* _Extracted entries_:
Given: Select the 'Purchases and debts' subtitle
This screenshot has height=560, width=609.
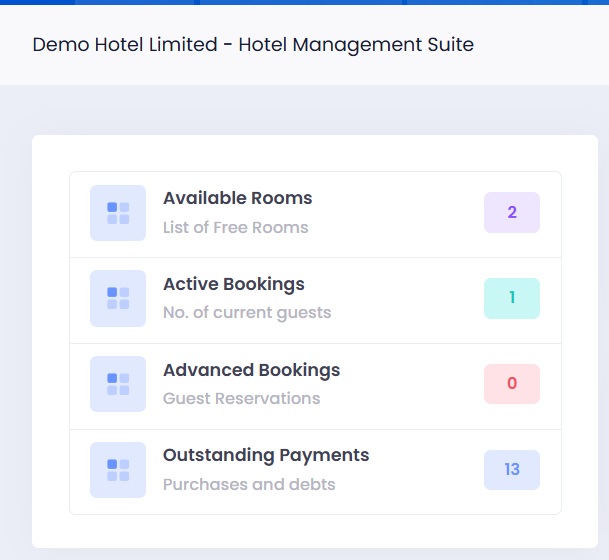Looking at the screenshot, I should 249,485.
---
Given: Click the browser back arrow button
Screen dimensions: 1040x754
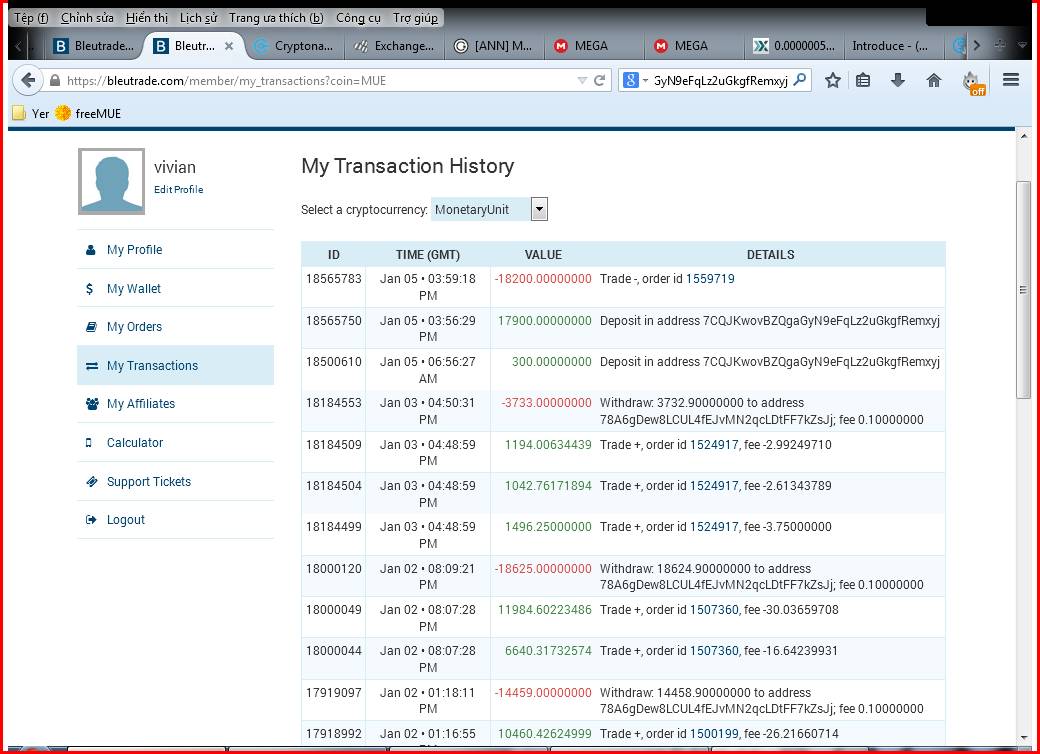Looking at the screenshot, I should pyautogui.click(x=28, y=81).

* _What to produce_: Return each line above where the word "Given" shows up.

* _Written response_:
Given: Select the 'Purchases and debts' subtitle
Given: Click the browser back arrow button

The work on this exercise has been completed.